**Written exercise:**
Convert the listing below into a JSON list of strings, one string per line, leaving out blank lines.

---------------

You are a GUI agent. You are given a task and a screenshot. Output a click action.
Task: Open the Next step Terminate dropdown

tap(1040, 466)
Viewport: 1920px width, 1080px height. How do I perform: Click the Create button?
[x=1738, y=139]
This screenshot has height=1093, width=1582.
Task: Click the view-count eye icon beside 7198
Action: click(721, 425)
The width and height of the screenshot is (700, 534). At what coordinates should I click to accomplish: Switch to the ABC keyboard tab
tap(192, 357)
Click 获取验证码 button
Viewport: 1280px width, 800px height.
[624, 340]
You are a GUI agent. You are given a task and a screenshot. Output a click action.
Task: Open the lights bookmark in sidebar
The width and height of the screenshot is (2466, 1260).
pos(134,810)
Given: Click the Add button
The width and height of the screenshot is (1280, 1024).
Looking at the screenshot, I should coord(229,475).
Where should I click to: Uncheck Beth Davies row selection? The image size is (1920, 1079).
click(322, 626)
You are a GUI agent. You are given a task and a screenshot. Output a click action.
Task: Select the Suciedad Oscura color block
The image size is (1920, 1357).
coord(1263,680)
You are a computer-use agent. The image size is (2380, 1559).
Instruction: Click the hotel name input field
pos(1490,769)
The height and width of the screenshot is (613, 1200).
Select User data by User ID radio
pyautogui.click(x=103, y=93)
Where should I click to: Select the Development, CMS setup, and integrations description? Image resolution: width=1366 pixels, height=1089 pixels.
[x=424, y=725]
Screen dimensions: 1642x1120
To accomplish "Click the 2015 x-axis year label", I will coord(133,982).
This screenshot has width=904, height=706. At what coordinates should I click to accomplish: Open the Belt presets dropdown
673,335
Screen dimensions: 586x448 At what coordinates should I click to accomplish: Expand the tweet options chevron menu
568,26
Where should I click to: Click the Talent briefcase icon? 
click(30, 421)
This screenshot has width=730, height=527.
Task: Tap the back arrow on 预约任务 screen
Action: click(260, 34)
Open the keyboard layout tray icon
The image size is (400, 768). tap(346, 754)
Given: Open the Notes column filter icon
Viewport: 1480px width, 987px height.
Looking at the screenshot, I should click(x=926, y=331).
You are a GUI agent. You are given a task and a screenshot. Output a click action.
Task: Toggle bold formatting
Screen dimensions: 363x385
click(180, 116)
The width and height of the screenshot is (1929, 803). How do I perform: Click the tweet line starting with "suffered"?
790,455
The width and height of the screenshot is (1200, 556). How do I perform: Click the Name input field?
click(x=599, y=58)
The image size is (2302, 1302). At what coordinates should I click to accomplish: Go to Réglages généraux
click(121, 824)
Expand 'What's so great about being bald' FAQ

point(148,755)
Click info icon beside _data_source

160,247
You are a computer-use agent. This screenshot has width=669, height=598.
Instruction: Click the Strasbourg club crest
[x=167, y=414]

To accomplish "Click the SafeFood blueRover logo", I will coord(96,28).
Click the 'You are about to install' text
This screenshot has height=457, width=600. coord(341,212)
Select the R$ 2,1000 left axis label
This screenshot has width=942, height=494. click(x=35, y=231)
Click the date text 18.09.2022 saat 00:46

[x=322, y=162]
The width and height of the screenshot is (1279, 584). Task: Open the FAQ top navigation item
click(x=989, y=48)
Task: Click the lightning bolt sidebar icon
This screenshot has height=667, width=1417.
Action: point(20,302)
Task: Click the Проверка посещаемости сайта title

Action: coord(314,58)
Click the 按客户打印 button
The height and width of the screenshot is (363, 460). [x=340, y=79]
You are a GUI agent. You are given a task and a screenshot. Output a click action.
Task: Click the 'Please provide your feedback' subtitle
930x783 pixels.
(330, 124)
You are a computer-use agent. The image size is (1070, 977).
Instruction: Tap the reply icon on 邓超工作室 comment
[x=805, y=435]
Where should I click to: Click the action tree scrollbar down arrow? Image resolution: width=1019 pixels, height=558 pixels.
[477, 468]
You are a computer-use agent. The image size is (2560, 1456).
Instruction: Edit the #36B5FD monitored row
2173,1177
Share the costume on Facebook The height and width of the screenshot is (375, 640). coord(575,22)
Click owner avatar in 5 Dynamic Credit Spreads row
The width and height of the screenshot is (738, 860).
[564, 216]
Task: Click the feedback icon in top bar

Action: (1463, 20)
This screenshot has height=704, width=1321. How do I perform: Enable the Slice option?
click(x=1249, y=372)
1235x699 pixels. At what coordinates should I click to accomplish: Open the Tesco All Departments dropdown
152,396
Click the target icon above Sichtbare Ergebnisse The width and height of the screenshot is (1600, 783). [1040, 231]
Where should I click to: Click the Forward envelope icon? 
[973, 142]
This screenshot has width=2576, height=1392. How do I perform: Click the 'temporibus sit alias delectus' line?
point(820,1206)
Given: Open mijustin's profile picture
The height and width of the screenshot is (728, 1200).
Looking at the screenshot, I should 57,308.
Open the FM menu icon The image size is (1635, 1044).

---------------

**Output for this exercise:**
[
  "You are a GUI agent. You are given a task and a screenshot. Output a click action.",
  "Task: Open the Next step Terminate dropdown",
  "tap(1040, 466)",
  "Viewport: 1920px width, 1080px height. How do I perform: Click the Create button?",
  "[x=1738, y=139]",
  "This screenshot has height=1093, width=1582.",
  "Task: Click the view-count eye icon beside 7198",
  "Action: click(721, 425)",
  "The width and height of the screenshot is (700, 534). At what coordinates should I click to accomplish: Switch to the ABC keyboard tab",
  "tap(192, 357)",
  "Click 获取验证码 button",
  "Viewport: 1280px width, 800px height.",
  "[624, 340]",
  "You are a GUI agent. You are given a task and a screenshot. Output a click action.",
  "Task: Open the lights bookmark in sidebar",
  "The width and height of the screenshot is (2466, 1260).",
  "pos(134,810)",
  "Given: Click the Add button",
  "The width and height of the screenshot is (1280, 1024).",
  "Looking at the screenshot, I should coord(229,475).",
  "Where should I click to: Uncheck Beth Davies row selection? The image size is (1920, 1079).",
  "click(322, 626)",
  "You are a GUI agent. You are given a task and a screenshot. Output a click action.",
  "Task: Select the Suciedad Oscura color block",
  "The image size is (1920, 1357).",
  "coord(1263,680)",
  "You are a computer-use agent. The image size is (2380, 1559).",
  "Instruction: Click the hotel name input field",
  "pos(1490,769)",
  "The height and width of the screenshot is (613, 1200).",
  "Select User data by User ID radio",
  "pyautogui.click(x=103, y=93)",
  "Where should I click to: Select the Development, CMS setup, and integrations description? Image resolution: width=1366 pixels, height=1089 pixels.",
  "[x=424, y=725]",
  "Screen dimensions: 1642x1120",
  "To accomplish \"Click the 2015 x-axis year label\", I will coord(133,982).",
  "This screenshot has width=904, height=706. At what coordinates should I click to accomplish: Open the Belt presets dropdown",
  "673,335",
  "Screen dimensions: 586x448 At what coordinates should I click to accomplish: Expand the tweet options chevron menu",
  "568,26",
  "Where should I click to: Click the Talent briefcase icon? ",
  "click(30, 421)",
  "This screenshot has width=730, height=527.",
  "Task: Tap the back arrow on 预约任务 screen",
  "Action: click(260, 34)",
  "Open the keyboard layout tray icon",
  "The image size is (400, 768). tap(346, 754)",
  "Given: Open the Notes column filter icon",
  "Viewport: 1480px width, 987px height.",
  "Looking at the screenshot, I should click(x=926, y=331).",
  "You are a GUI agent. You are given a task and a screenshot. Output a click action.",
  "Task: Toggle bold formatting",
  "Screen dimensions: 363x385",
  "click(180, 116)",
  "The width and height of the screenshot is (1929, 803). How do I perform: Click the tweet line starting with \"suffered\"?",
  "790,455",
  "The width and height of the screenshot is (1200, 556). How do I perform: Click the Name input field?",
  "click(x=599, y=58)",
  "The image size is (2302, 1302). At what coordinates should I click to accomplish: Go to Réglages généraux",
  "click(121, 824)",
  "Expand 'What's so great about being bald' FAQ",
  "point(148,755)",
  "Click info icon beside _data_source",
  "160,247",
  "You are a computer-use agent. This screenshot has width=669, height=598.",
  "Instruction: Click the Strasbourg club crest",
  "[x=167, y=414]",
  "To accomplish \"Click the SafeFood blueRover logo\", I will coord(96,28).",
  "Click the 'You are about to install' text",
  "This screenshot has height=457, width=600. coord(341,212)",
  "Select the R$ 2,1000 left axis label",
  "This screenshot has width=942, height=494. click(x=35, y=231)",
  "Click the date text 18.09.2022 saat 00:46",
  "[x=322, y=162]",
  "The width and height of the screenshot is (1279, 584). Task: Open the FAQ top navigation item",
  "click(x=989, y=48)",
  "Task: Click the lightning bolt sidebar icon",
  "This screenshot has height=667, width=1417.",
  "Action: point(20,302)",
  "Task: Click the Проверка посещаемости сайта title",
  "Action: coord(314,58)",
  "Click the 按客户打印 button",
  "The height and width of the screenshot is (363, 460). [x=340, y=79]",
  "You are a GUI agent. You are given a task and a screenshot. Output a click action.",
  "Task: Click the 'Please provide your feedback' subtitle",
  "930x783 pixels.",
  "(330, 124)",
  "You are a computer-use agent. The image size is (1070, 977).",
  "Instruction: Tap the reply icon on 邓超工作室 comment",
  "[x=805, y=435]",
  "Where should I click to: Click the action tree scrollbar down arrow? Image resolution: width=1019 pixels, height=558 pixels.",
  "[477, 468]",
  "You are a computer-use agent. The image size is (2560, 1456).",
  "Instruction: Edit the #36B5FD monitored row",
  "2173,1177",
  "Share the costume on Facebook The height and width of the screenshot is (375, 640). coord(575,22)",
  "Click owner avatar in 5 Dynamic Credit Spreads row",
  "The width and height of the screenshot is (738, 860).",
  "[564, 216]",
  "Task: Click the feedback icon in top bar",
  "Action: (1463, 20)",
  "This screenshot has height=704, width=1321. How do I perform: Enable the Slice option?",
  "click(x=1249, y=372)",
  "1235x699 pixels. At what coordinates should I click to accomplish: Open the Tesco All Departments dropdown",
  "152,396",
  "Click the target icon above Sichtbare Ergebnisse The width and height of the screenshot is (1600, 783). [1040, 231]",
  "Where should I click to: Click the Forward envelope icon? ",
  "[973, 142]",
  "This screenshot has width=2576, height=1392. How do I perform: Click the 'temporibus sit alias delectus' line?",
  "point(820,1206)",
  "Given: Open mijustin's profile picture",
  "The height and width of the screenshot is (728, 1200).",
  "Looking at the screenshot, I should 57,308.",
  "Open the FM menu icon The image size is (1635, 1044)."
]